WHAT THIS TASK INVOLVES>
Copy the items below word for word, starting with the line containing "Task: Select the Bugs / Errors tag" and going on through the line containing "Action: click(x=702, y=730)", with both of those lines included.

ENTRIES PROVIDED>
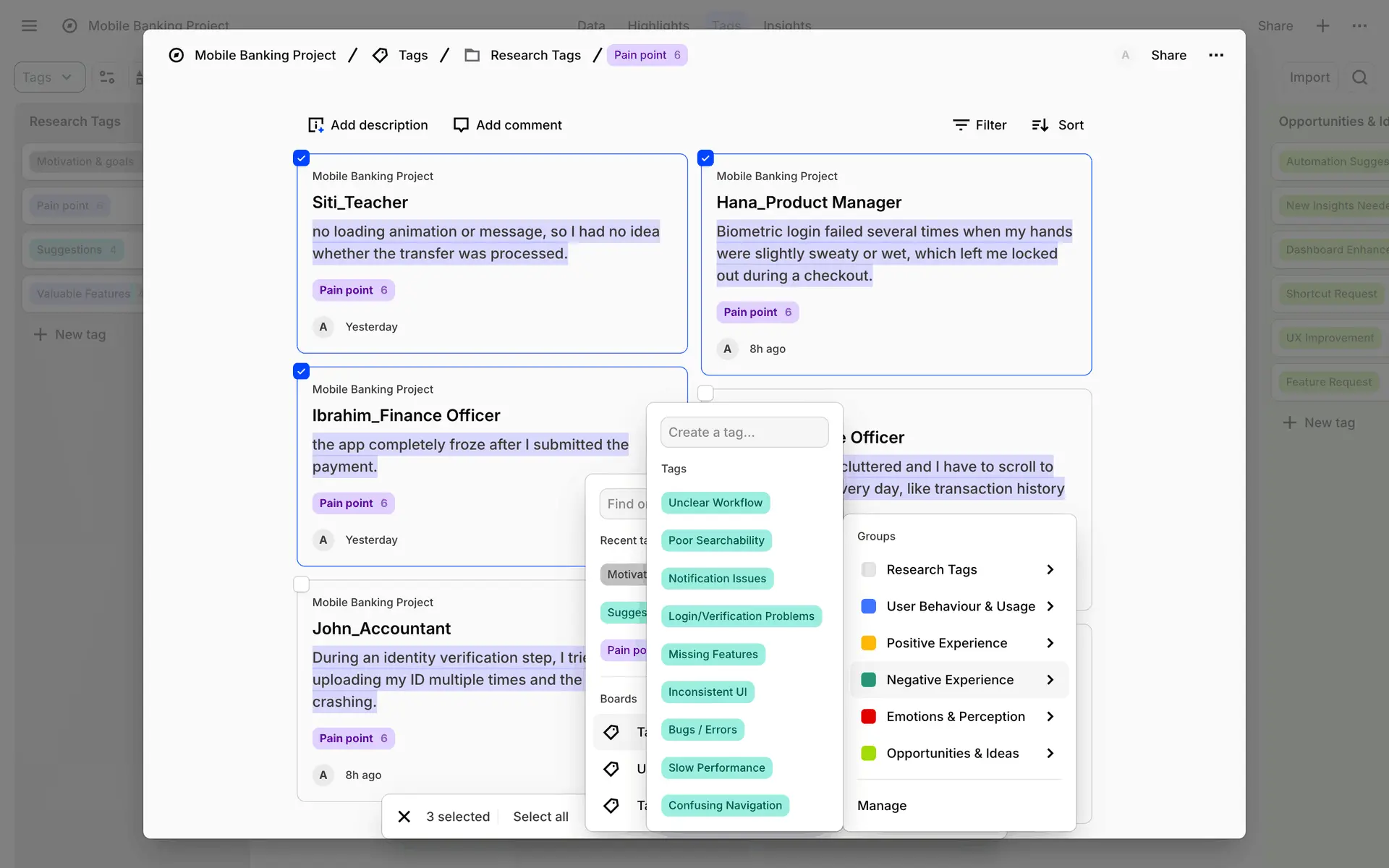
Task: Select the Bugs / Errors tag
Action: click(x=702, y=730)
---
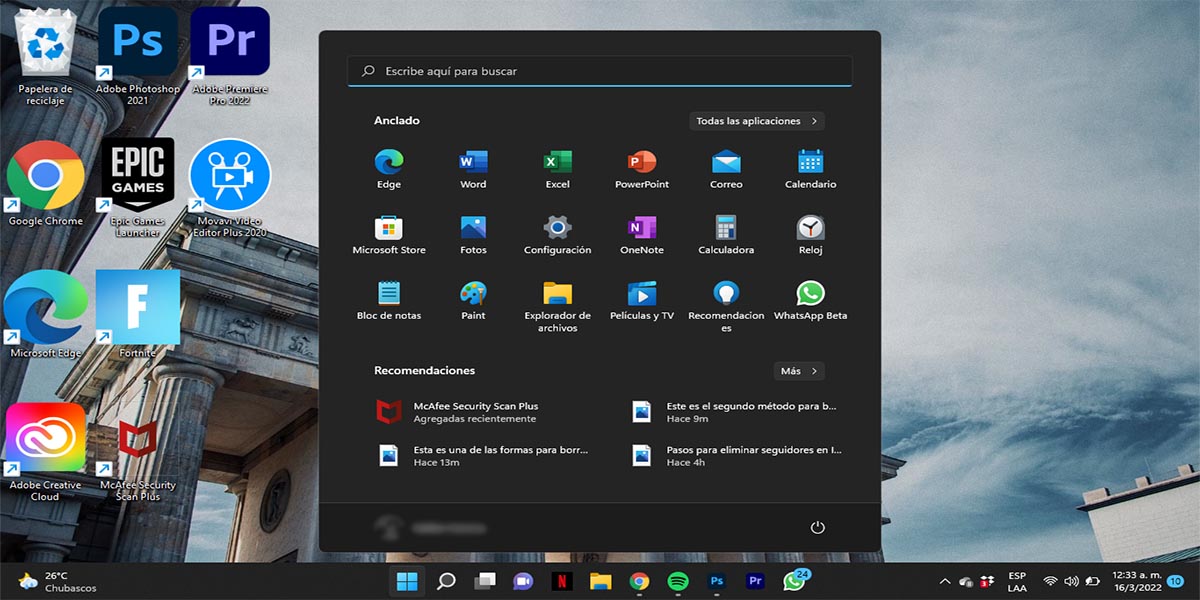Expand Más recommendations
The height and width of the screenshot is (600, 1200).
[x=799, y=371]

TASK RESPONSE>
Task: Select the Bugs / Errors tag
Action: click(x=702, y=730)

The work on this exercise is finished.